Task statement: Give the number of lines in the records below that include the word "agent", and add nothing to it.

Information shown:
━━━━━━━━━━━━━━━━━━━━━━━━━━━━━━

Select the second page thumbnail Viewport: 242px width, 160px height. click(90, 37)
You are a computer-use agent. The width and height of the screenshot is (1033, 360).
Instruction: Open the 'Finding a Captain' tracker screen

━━━━━━━━━━━━━━━━━━━━━━━━━━━━━━

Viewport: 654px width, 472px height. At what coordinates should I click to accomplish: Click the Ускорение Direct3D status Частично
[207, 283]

━━━━━━━━━━━━━━━━━━━━━━━━━━━━━━

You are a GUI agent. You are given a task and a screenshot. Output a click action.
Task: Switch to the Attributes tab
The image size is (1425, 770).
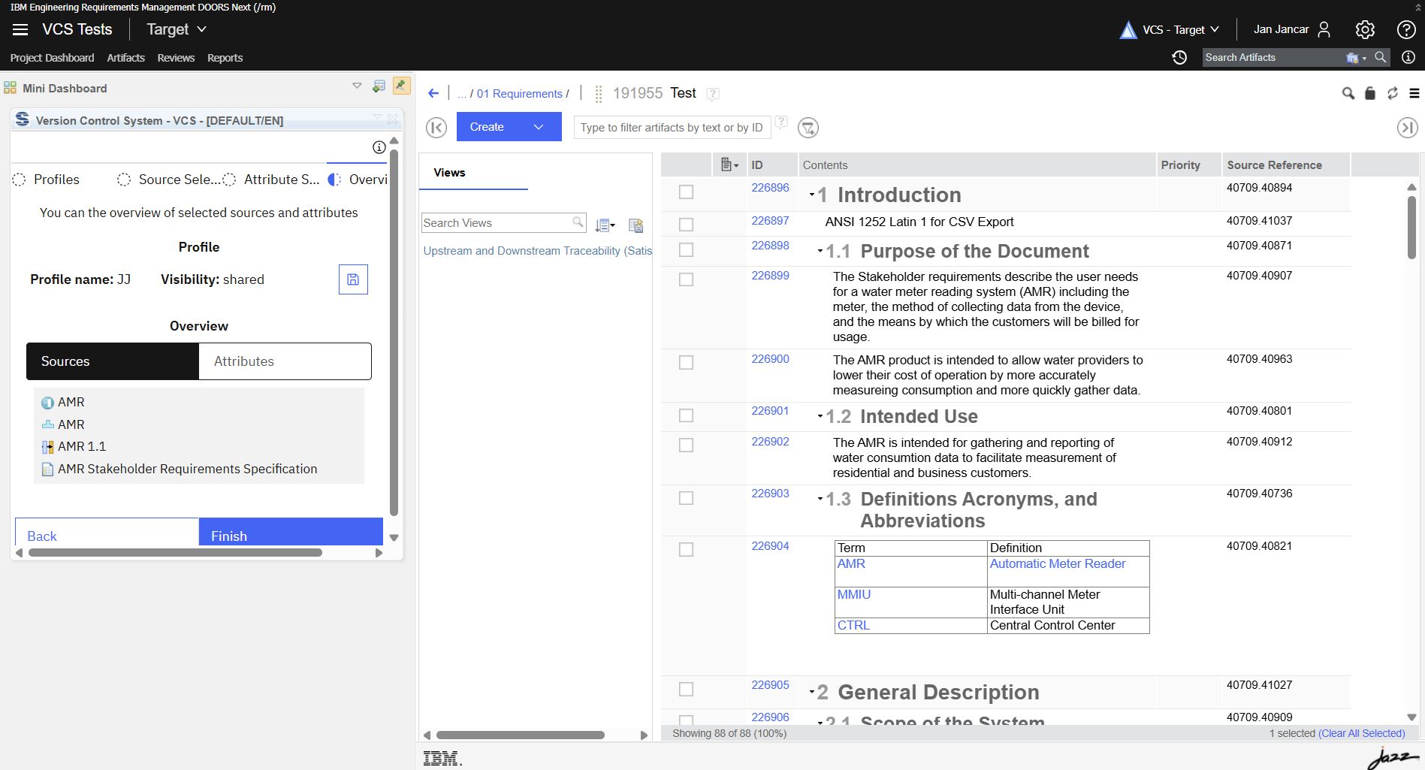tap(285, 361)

━━━━━━━━━━━━━━━━━━━━━━━━━━━━━━

Exercise response: 2